Quick Comments: 49ers at Bears 2017-12-03

Defense

  1. The Bears went from playing the best team in the NFC to the worst but it looked the same at the line of scrimmage early. The Bears were dominated. They struggled to stop the run and they couldn’t get a pass rush. They never really got much penetration against the run all game.
  2. I’ll cut them a little break on the pass rush. The Bears seemed to think that the best way to play the 49ers new quarterback Jimmy Garoppolo was to drop 8 into coverage and rush three. It wasn’t working too well early to my eye and apparently the Bears agreed. They started to blitz more in the second quarter and, naturally, started getting more pressure.
  3. I thought it was interesting to see the 49ers occasionally go to the hurry up with a quarterback that supposedly wasn’t up to speed with the offense. Generally speaking I thought Garoppolo did a pretty good job with it.
  4. I found this game to be extremely frustrating to watch as the bears struggled to get off the field. The 49ers dominated the time of possession and dissected the Bears zone defense pretty much as easily as the Eagles did last week, holding the ball about twice as long as the Bears. In fairness, it was bend and don’t break and the 49ers settled to field goal after field goal and I suppose giving up 15 points could be considered to be a successful game. But it looked like the Bears were trying to hang around and let the 49ers stop themselves rather than stopping them with aggressive play.
  5. Like a lot of teams before them, the 49ers went right at Kyle Fuller and avoided Prince Amukamara.
  6. The 49ers started to attack the middle in the passing game in the second quarter. That makes sense given that the Bears were starting Chris Prosinski, who they re-signed just this week.
  7. The 49ers had good success rolling Garoppolo out. He’s more mobile than he looks and he throws well on the run. You’d like to see the Bears do that more with Trubisky.
  8. Garoppolo is also extremely accurate and has a pretty good arm. I’m impressed.
  9. Lamarr Houston got a sack and all I could think was “Don’t blow the knee. Don’t blow the knee.”

Offense

  1. The Bears relied heavily on the run and the short pass early. They seem to have rediscovered the slant pass as they successfully threw several early.
  2. The Bears concentrated heavily on passes over the middle. I don’t know if that’s a nod to Trubisky to keep the play in front of him and limit his reads or if they just think the 49ers are weak there.
  3. Dontrelle Inman looks like a find. He looks better than a #4 receiver which is what he was billed as. Of course, we wouldn’t know what a good #2 or #1 looks like around here anymore.
  4. Trubisky generally looked more accurate today which was encouraging.
  5. Trubisky struggled to find open receivers. How much of that was him and how much the receivers was hard to tell. The replays often showed open men. You wonder if head coach John Fox hasn’t made him gun shy in an effort to prevent turnovers.
  6. Neither Charles Leno nor Bobby Massie had a great game today. Both allowed pressure and Leno had a damaging holding penalty in the fourth quarter.
  7. This was a pretty miserable offensive game for the Bears. They struggled to get first downs, struggled to block the edges and struggled to get open. It was tough to watch.

Miscellaneous

  1. Andrew Catalon and James Lofton were your announcers. The broadcast was a bare bones affair without much of the detailed analysis of replays that we often see. The network seemed to be more focused on bringing back historical footage of both teams than in providing insight into the current game. Lofton didn’t teach me a whole lot. Overall, nothing special.
  2. The Bears had punter Neil O’Donnell kicking off. That’s unusual but he did a pretty good job. At the same time, it led to speculation that new kicker Cairo Santos was having trouble with his previously injured groin.

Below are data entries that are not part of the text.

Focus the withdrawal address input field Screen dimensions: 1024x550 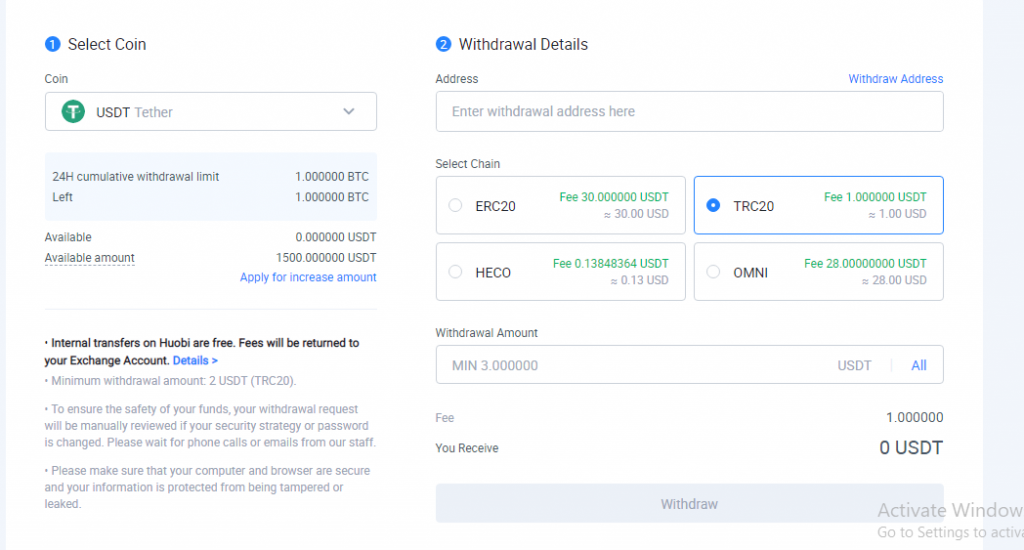pyautogui.click(x=689, y=112)
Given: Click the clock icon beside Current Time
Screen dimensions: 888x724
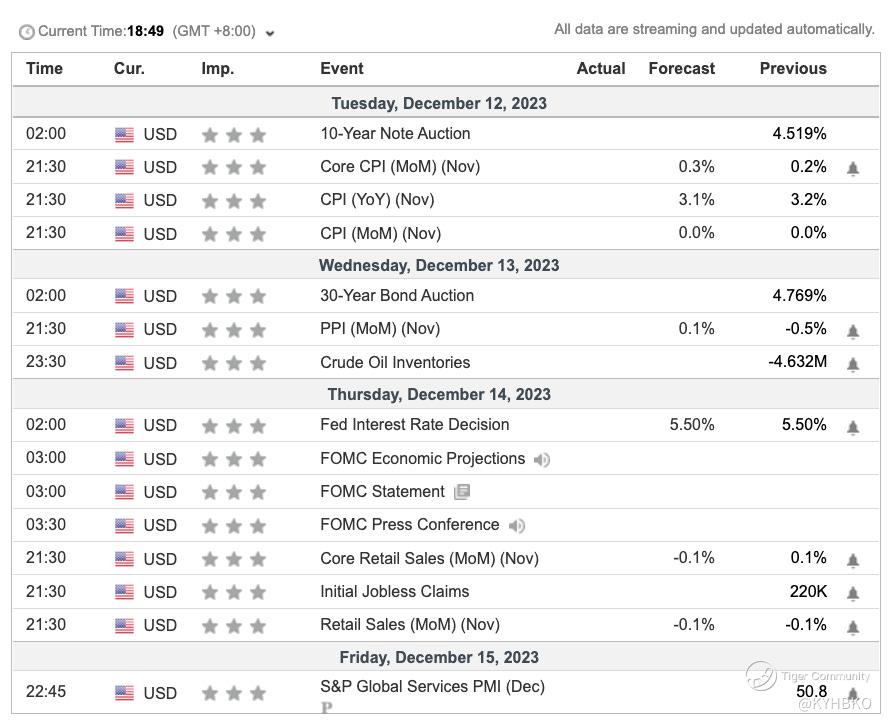Looking at the screenshot, I should 27,32.
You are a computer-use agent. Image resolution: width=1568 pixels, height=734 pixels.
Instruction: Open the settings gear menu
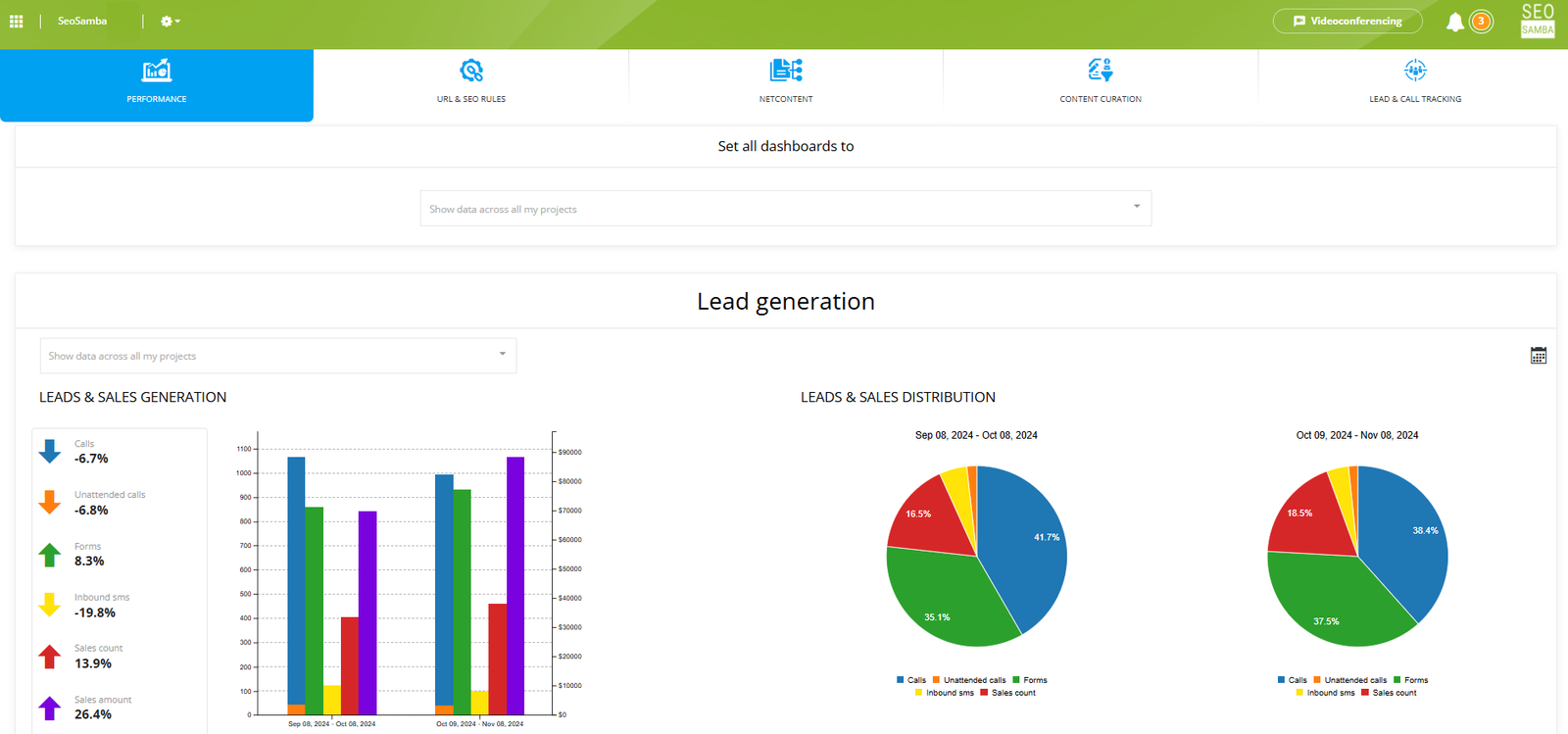pos(170,21)
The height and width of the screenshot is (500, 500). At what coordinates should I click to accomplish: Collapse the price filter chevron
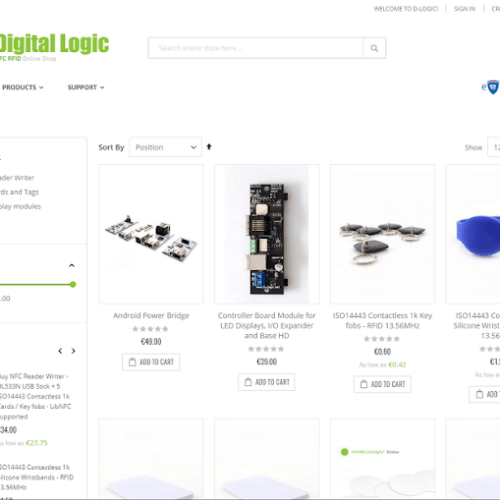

    Tarik Cohen had an amazing 60 yard punt return where he reversed field. That was worth the price of admission.

    Cohen had another wonderful return in the fourth quarter that was brought back due to a block in the back. It was a bad penalty away from the ball by Ben Braunecker.

    Generally speaking I wasn’t impressed with the 49ers discipline on the coverage teams. They also looked slower than the Bears. Or at least too slow to keep up with Cohen.

    Cohen, on the other hand, had an amazing game both offensively and on special teams.

  3. A Charles Leno holding call killed a Tarik Cohen 25 yard run in the second quarter. Having said that the 49ers killed themselves with repeated penalties in the first half with 6 for 43 yards.
  4. Drops
  5. Kyle Fuller got a big interception in the first quarter. Fuller was itching to get one as he’d gotten a couple good breaks on the ball on passes before that.
  6. “Tough to watch” pretty much sums up this game. Most of it was simply watching the 49ers offense operate against a Bears defense that didn’t seem real interested in the kind of aggressive play that might have stopped them. Special teams weren’t bad even considering the kicker apparently had a bad groin. But the Bears offense was more miserable than usual and couldn’t move the ball.

    This was generally ugly, ugly football. It doesn’t look like the kind of football most of the rest of the league is playing. It certainly doesn’t look like the kind of football a team on the rise is supposed to be playing.